One of the reasons we can be so confident that any deposition and document discovery request revealing the Gang of 4 and Krugman's contemporaneous notes would be so shocking is that a journalist has gotten into the fray and tried to bail out the Gang of 4 and Krugman. She did not understand that she was actually damning both by checking with the Gang of 4 on what work they actually did before launching their public smear campaign. She reported on the sole basis for the Gang of 4's smear: "This was not because they reran the numbers, to be fair, but because they seem far-fetched."
I will take this slowly for the benefits of journalists who wish to write about this subject. That sentence condemns the Gang of 4 and Krugman. Note that her effort at "fair[ness]" lasted exactly one clause. You can condemn a study without having rerun the numbers if (a) the researcher gimmicked the inputs or (b) used a bogus model. As I noted in my first column on this subject many of us would agree that the standard macro models are grossly unreliable. But that is not what the Gang of 4 and Krugman are asserting, for Friedman used the same models that the five smearers embrace.
That leaves us with two sources of criticism. Data entry and computational errors are one source, but there is no suggestion that the Gang of 4 and Krugman have done the analysis necessary to discover such errors. They do not assert any such error.
The remaining source of criticism would be that Friedman gamed his inputs. He could, for example, have put in a fiscal multiplier vastly larger than economists such as the Gang of 4 and Krugman believe exists. That is not, however, their criticism. It isn't for two reasons. First, several of the economists involved are not expert in the debate about proper multipliers. Second, the economists involved that are most expert on multipliers have been arguing for years that the multipliers are substantial, and arguably larger than those that Friedman used in his study.

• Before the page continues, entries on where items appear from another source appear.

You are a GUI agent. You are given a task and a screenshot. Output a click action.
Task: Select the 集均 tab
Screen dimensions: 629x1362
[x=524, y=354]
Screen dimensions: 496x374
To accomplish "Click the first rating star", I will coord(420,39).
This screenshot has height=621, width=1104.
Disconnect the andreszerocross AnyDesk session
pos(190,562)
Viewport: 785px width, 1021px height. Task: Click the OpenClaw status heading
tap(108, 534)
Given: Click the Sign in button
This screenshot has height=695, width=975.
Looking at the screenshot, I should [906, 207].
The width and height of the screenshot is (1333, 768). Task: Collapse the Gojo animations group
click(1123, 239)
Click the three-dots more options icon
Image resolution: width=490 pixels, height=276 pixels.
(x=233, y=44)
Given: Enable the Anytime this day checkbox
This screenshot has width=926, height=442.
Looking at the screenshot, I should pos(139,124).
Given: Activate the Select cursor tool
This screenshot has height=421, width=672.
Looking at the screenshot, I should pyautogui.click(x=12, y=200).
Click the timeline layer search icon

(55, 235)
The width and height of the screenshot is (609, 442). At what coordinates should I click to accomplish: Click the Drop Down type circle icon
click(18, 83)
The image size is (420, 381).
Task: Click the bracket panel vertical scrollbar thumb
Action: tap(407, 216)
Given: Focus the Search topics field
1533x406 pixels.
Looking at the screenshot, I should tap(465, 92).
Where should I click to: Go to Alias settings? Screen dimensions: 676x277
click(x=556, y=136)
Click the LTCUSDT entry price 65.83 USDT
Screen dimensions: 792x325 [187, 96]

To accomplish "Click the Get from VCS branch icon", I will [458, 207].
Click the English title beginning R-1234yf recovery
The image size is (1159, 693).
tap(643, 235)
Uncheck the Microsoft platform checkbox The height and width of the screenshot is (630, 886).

What an economist cannot do is what the Gang of 4 and Krugman have done: I have no problem with your inputs, your model, or your math -- but I hate your results so I'm going to abuse my status to smear and try to destroy you and the candidate I oppose. Reread the journalist's sentence that unintentionally condemns the Gang of 4 and Krugman: "This was not because they reran the numbers, to be fair, but because they seem far-fetched." Focus on the second (vague) misuse of the word "they." You can complain about inputs on the basis that they "are" (not "seem") "far-fetched" -- i.e., contrary to the known facts about multipliers. There is a critical difference between inputs to and outputs from a model. You cannot dismiss a study just because the outputs "seem far-fetched" -- and you certainly can't smear the economist on the basis of your "priors" about what those outputs would be. Your contrary priors, after all, have just been falsified by the model. The phrase "seems far-fetched" is a statement of the Gang of 4 and Krugman's "priors" -- priors that were implicitly falsified by Friedman's study.